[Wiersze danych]
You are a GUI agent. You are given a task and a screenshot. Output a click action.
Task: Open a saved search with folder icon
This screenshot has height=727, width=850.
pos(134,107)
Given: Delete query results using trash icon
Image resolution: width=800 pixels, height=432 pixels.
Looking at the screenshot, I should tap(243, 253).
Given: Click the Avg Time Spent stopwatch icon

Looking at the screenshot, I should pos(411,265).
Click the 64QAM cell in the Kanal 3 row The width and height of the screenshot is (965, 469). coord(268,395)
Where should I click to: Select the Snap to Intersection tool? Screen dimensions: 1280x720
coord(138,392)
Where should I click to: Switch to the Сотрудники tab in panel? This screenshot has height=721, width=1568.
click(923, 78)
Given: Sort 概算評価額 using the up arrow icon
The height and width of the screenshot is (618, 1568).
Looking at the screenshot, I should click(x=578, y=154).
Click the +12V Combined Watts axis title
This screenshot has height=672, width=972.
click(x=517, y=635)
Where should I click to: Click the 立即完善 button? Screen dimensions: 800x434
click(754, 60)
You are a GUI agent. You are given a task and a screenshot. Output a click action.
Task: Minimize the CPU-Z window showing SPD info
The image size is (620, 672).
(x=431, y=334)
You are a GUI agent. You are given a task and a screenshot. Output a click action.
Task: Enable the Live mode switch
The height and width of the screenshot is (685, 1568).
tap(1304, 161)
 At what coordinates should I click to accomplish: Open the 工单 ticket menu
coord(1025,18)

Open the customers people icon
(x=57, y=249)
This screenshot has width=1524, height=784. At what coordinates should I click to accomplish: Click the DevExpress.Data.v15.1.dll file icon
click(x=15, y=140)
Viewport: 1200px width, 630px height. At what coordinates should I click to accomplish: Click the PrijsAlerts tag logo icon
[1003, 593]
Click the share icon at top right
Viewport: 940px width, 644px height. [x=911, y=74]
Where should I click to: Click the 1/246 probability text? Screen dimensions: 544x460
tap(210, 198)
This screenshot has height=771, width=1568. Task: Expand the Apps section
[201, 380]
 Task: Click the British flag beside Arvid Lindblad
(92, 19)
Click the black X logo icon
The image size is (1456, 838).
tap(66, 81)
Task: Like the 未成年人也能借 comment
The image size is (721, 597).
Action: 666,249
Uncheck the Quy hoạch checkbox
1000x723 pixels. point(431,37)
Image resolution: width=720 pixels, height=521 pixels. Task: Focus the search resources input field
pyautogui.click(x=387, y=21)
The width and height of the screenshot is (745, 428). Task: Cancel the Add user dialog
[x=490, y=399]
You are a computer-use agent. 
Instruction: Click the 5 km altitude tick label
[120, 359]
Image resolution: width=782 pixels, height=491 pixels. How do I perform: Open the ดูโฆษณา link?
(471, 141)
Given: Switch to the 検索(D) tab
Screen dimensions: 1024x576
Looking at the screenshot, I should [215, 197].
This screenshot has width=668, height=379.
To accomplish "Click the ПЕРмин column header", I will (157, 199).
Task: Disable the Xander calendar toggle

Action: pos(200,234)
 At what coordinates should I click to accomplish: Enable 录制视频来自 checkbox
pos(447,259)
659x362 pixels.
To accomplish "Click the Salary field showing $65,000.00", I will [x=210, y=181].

# [Treść zadania]
Wypisz dokładnie w tej samej postaci wszystkie wiersze od tego, który zawiera „Given: Delete query results using trash icon”, aż do tego, który zawiera „Click the 64QAM”, łącznie z oboma.

# [Rozwiązanie zadania]
Given: Delete query results using trash icon
Image resolution: width=800 pixels, height=432 pixels.
Looking at the screenshot, I should tap(243, 253).
Given: Click the Avg Time Spent stopwatch icon

Looking at the screenshot, I should pos(411,265).
Click the 64QAM cell in the Kanal 3 row The width and height of the screenshot is (965, 469). coord(268,395)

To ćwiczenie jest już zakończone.